N Korea offers talks with US – but under heavy riders

18 Apr 2013


The renegade Nouth Korea, in apparent appeasement of its only big supporter China, today offered to begin talks with its 'No 1 enemy' the USA to defuse tensions – but under stringent conditions that are unlikely to be met in a hurry.

In its list of conditions before talks can begin, North Korea, which makes no secret of its nuclear weapons ambitions, has demanded the lifting of United Nations sanctions against it and a permanent end to joint US-South Korean military exercises.

The United States and South Korea "should immediately stop all their provocative acts against the DPRK (Democratic People's Republic of Korea) and apologize for all of them," the country's National Defence Commission said in a statement carried by state-run media.

The commission listed a number of "practical measures" the United States and South Korea should take if they want to avoid "sledge-hammer retaliatory blows of the army and people" of North Korea and if "they truly stand for dialogue and negotiations".

But the nature of the demands, such as the lifting of sanctions imposed after the DPRK's latest nuclear test, appeared to offer almost no chance of negotiations, particularly amid heightened tensions on the Korean Peninsula.

Japan last week went into an unusual 'Patriot' interceptor missile deployment to guard against North Korea's unbridled missile tests.

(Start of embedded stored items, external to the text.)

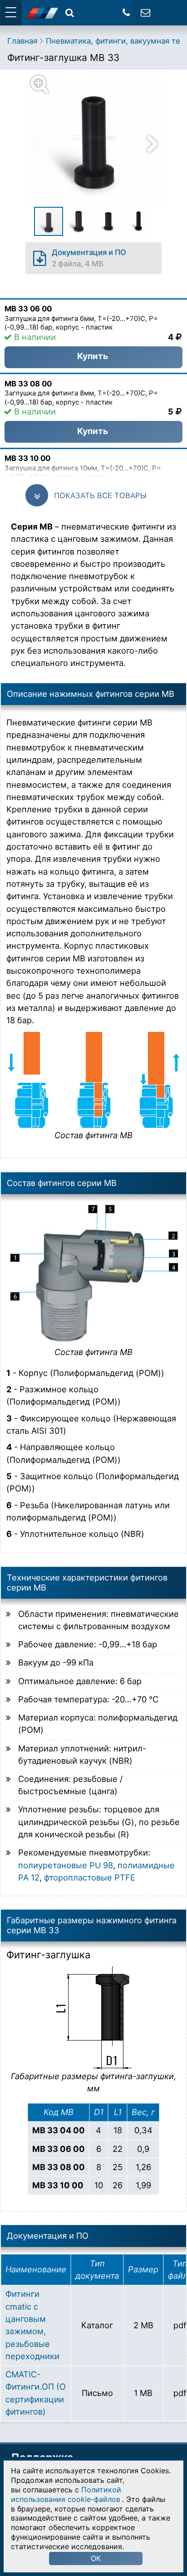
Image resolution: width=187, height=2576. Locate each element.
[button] (99, 138)
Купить (92, 356)
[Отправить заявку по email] (145, 12)
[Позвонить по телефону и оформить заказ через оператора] (126, 12)
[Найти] (70, 12)
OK (96, 2558)
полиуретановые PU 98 (65, 1865)
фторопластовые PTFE (89, 1877)
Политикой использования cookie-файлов (66, 2494)
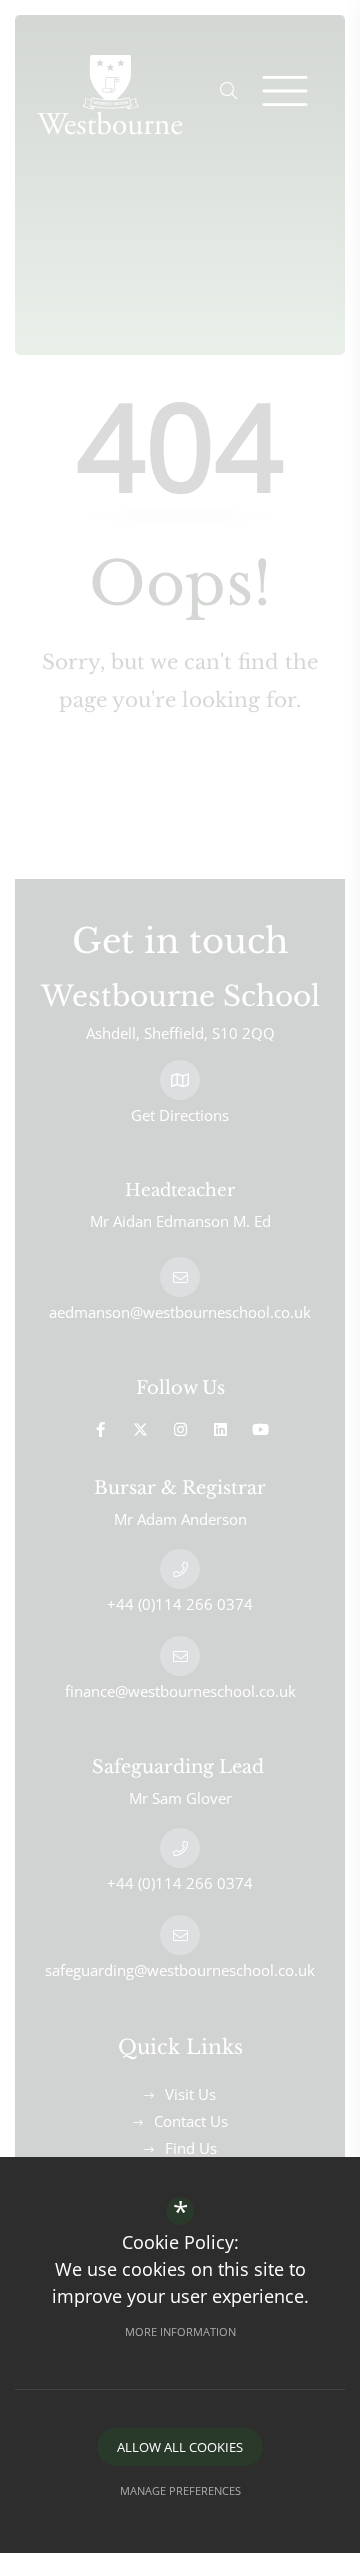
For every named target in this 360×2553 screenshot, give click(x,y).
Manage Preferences (180, 2490)
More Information (180, 2331)
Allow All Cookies (180, 2447)
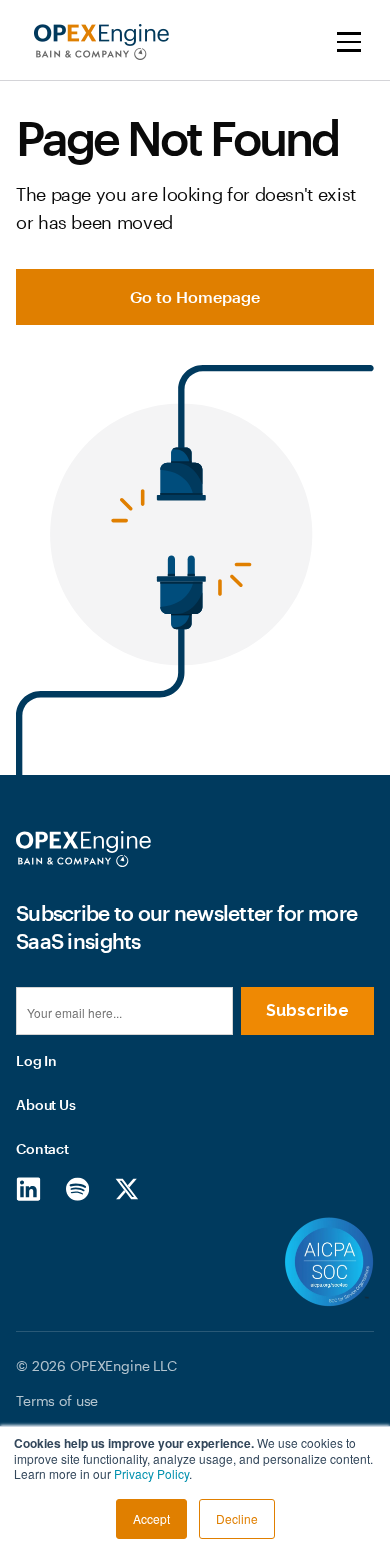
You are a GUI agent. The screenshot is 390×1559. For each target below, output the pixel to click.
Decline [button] (237, 1518)
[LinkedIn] (28, 1188)
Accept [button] (151, 1518)
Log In (36, 1060)
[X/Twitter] (126, 1188)
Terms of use (57, 1400)
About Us (46, 1104)
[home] (96, 42)
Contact (42, 1148)
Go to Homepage (195, 296)
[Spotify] (77, 1188)
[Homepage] (83, 849)
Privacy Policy (151, 1473)
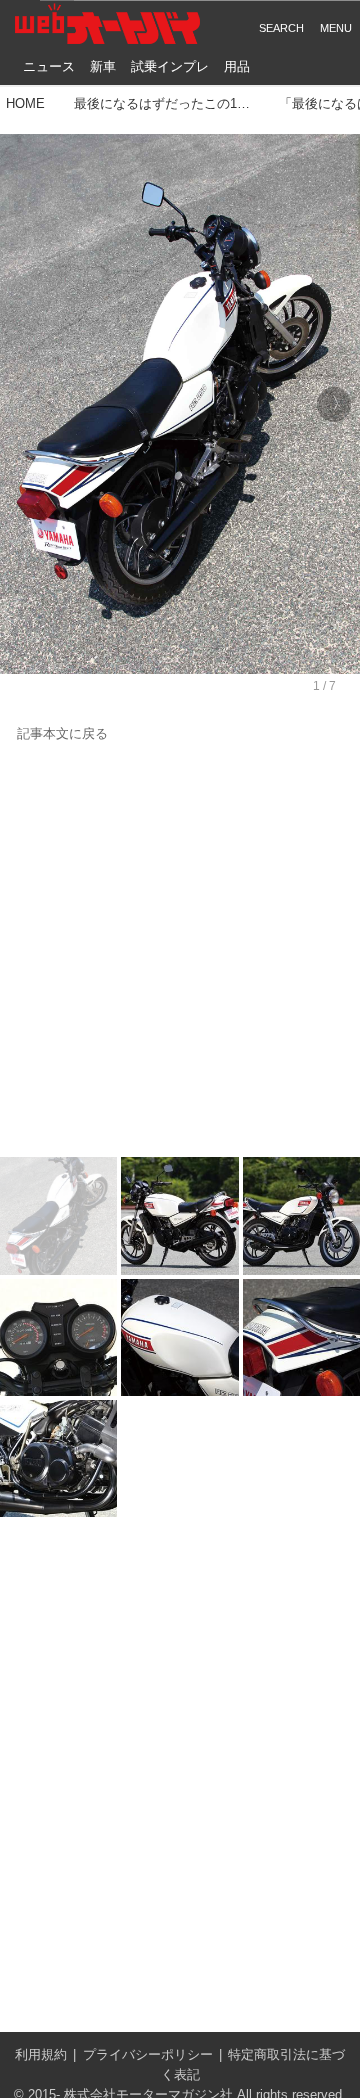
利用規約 (41, 2055)
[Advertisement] (180, 951)
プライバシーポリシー (148, 2055)
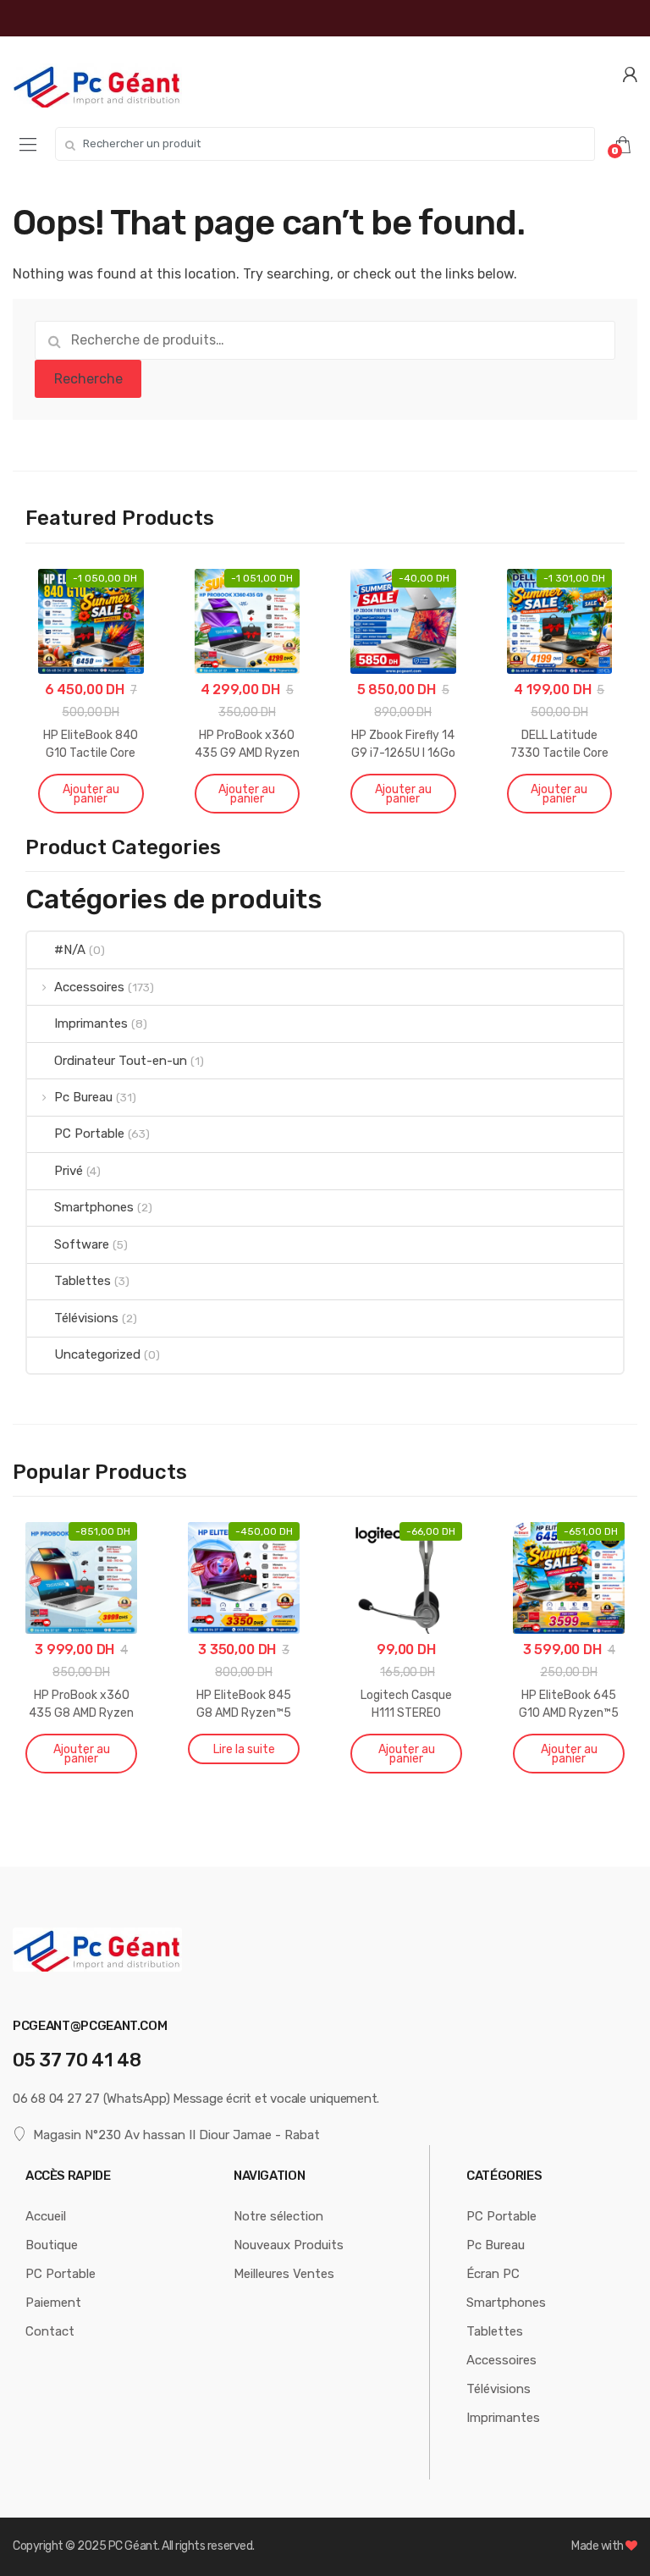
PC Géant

"It is hard to understand North Korea's claims," Cho Tai-young, a spokesman for the South Korean foreign ministry, said at a news briefing. "They are preposterous."

A torrent of unnerving threats from Pyongyang in recent weeks has strained already fragile relations in the region. The North's rhetoric intensified when the UN Security Council voted last month to slap tougher sanctions on the regime and amid US-South Korean military drills currently under way in South Korea.

The United States said this month that for it to enter talks, North Korea would have to show a serious commitment to moving away from its nuclear programme, which the regime of Kim Jong Un insists it won't do.

In its preconditions for talks issued today, North Korea suggested that the United States would have to make the first move on the nuclear issue.

"They should bear in mind that the denuclearization of the Korean Peninsula can begin with the pull-out of the nuclear war means introduced by the US and this may lead to the global denuclearization," the defence commission said.

North Korea has repeatedly described the annual military exercises taking place in South Korea as threats of nuclear war, singling out aspects of the drills like the practice mission flown by US stealth bombers as evidence. The stealth bombers can carry conventional or nuclear weapons.

Despite all this, US Secretary of State John Kerry, who ended a trip to the region early this week that was dominated by concern about North Korea, stressed his interest in a diplomatic solution.